• **WORK INSTRUCTIONS**
Everything from the line containing "Program Planning (event" through the last line of the data below should be set down exactly, and nothing else.

::::

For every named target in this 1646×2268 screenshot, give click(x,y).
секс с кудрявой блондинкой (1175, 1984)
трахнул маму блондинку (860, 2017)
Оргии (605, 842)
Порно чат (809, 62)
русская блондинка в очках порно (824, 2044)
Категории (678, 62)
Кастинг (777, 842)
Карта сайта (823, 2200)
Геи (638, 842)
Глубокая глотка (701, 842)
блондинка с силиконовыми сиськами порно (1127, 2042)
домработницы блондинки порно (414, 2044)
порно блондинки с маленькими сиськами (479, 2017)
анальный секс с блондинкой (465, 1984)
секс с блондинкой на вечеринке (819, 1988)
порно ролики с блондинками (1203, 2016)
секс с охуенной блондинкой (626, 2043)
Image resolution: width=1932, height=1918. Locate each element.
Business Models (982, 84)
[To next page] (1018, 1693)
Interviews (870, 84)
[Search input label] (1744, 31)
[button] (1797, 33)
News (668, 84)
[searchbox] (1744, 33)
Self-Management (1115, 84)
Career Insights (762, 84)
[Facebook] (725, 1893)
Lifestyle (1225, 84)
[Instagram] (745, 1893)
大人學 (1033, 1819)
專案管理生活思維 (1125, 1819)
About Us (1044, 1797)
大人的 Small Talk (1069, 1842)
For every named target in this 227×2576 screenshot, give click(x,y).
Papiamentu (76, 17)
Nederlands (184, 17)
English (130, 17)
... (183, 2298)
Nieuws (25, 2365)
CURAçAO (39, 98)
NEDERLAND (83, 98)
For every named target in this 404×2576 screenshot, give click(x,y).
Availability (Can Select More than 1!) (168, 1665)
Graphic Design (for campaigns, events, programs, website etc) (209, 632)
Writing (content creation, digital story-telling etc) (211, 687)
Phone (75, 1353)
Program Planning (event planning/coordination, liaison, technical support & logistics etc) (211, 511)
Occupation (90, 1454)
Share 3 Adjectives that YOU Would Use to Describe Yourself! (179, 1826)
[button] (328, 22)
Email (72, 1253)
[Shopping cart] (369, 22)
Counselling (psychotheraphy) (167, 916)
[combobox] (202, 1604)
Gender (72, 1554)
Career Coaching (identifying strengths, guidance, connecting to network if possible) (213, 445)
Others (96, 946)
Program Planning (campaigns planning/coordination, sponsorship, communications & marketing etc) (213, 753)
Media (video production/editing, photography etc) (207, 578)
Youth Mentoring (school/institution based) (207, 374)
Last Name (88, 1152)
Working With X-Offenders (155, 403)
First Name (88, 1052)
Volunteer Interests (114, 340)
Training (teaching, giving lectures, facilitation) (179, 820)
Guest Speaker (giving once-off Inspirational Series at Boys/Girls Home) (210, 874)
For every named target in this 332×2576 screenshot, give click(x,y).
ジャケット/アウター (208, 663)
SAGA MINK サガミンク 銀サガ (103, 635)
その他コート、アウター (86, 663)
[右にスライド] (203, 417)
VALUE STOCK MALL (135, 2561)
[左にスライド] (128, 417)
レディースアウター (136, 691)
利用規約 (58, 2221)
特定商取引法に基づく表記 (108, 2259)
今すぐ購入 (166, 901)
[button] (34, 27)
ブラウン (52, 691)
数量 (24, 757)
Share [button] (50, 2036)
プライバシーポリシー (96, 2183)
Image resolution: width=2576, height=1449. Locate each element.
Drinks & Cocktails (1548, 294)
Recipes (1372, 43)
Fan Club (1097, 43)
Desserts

::::

• **TASK SOLUTION**
Program Planning (event planning/coordination, liaison, technical support & logistics etc) (211, 511)
Occupation (90, 1454)
Share 3 Adjectives that YOU Would Use to Describe Yourself! (179, 1826)
[button] (328, 22)
Email (72, 1253)
[Shopping cart] (369, 22)
Counselling (psychotheraphy) (167, 916)
[combobox] (202, 1604)
Gender (72, 1554)
Career Coaching (identifying strengths, guidance, connecting to network if possible) (213, 445)
Others (96, 946)
Program Planning (campaigns planning/coordination, sponsorship, communications & marketing etc) (213, 753)
Media (video production/editing, photography etc) (207, 578)
Youth Mentoring (school/institution based) (207, 374)
Last Name (88, 1152)
Working With X-Offenders (155, 403)
First Name (88, 1052)
Volunteer Interests (114, 340)
Training (teaching, giving lectures, facilitation) (179, 820)
Guest Speaker (giving once-off Inspirational Series at Boys/Girls Home) (210, 874)
For every named target in this 332×2576 screenshot, give click(x,y).
ジャケット/アウター (208, 663)
SAGA MINK サガミンク 銀サガ (103, 635)
その他コート、アウター (86, 663)
[右にスライド] (203, 417)
VALUE STOCK MALL (135, 2561)
[左にスライド] (128, 417)
レディースアウター (136, 691)
利用規約 (58, 2221)
特定商取引法に基づく表記 (108, 2259)
今すぐ購入 (166, 901)
[button] (34, 27)
ブラウン (52, 691)
数量 (24, 757)
Share [button] (50, 2036)
プライバシーポリシー (96, 2183)
Image resolution: width=2576, height=1449. Locate each element.
Drinks & Cocktails (1548, 294)
Recipes (1372, 43)
Fan Club (1097, 43)
Desserts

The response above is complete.